Copyright & DMCA

Copyright on urPet.TV.

urPet.TV honors the U.S. Digital Millennium Copyright Act. If you own a copyrighted work and you believe a video on this platform uses it without authorization, you can file a takedown notice. If a takedown was filed against your video and you believe it was wrong, you can file a counter-notice. Both are described below in plain English. The legal text is in our Copyright Policy.

How it works, step by step

  1. 1

    A rights holder files a takedown.

    Anyone with a good-faith belief their copyrighted work is being used without authorization can file via /takedown/submit. The form requires the URL, identification of the work, contact info, a sworn statement, and a signature.

  2. 2

    We review and act promptly.

    A complete, good-faith notice triggers expedient removal of the targeted material. We notify the uploader.

  3. 3

    The uploader can counter-notice.

    If the uploader disputes the takedown — they have the rights, a license, or believe it's fair use — they file a counter-notice via /takedown/counter. We forward it to the original claimant.

  4. 4

    A 10–14 business-day window.

    If the rights holder does not file a court action within 10–14 business days, the content is restored. If they do file, the content stays down pending the case.

  5. 5

    Repeat infringement gets you removed.

    Three strikes and the channel is terminated. Non-cruelty copyright strikes expire after 90 days. Animal-cruelty strikes do not expire.

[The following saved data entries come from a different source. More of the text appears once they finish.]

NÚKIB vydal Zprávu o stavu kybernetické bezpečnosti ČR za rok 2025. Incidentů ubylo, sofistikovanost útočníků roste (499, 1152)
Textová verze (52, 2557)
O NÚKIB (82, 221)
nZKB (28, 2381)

A few things worth saying plainly

Filing a false takedown is a federal offense.

17 U.S.C. §512(f) creates liability for material misrepresentation. We forward repeat or abusive notices to legal review.

Attribution is not a license.

Crediting the original author does not give you the right to use their work. When in doubt, get a written license or use public-domain or Creative-Commons-licensed material.

Fair use is real but narrow.

Commentary, criticism, parody, education, and journalism may qualify. The legal test weighs purpose, amount used, and market harm. If you're betting your channel on a fair-use claim, get advice first.

Public-domain is fully usable.

Most U.S. federal-government-produced content (NOAA, NPS, USFWS, USGS, NASA) is in the public domain and is welcome on the platform. We re-publish a lot of it ourselves.

Not sure which form to use?

If you own the copyright and someone else uploaded your work, you want the takedown form. If your video was removed and you believe it shouldn't have been, you want the counter-notice form. If you have a question that doesn't fit either, email dmca@urpet.tv.

This page is a plain-English summary, not legal advice. The binding text is in ourCopyright Policyand the underlying statute (17 U.S.C. §512). If you need advice for your situation, consult a lawyer.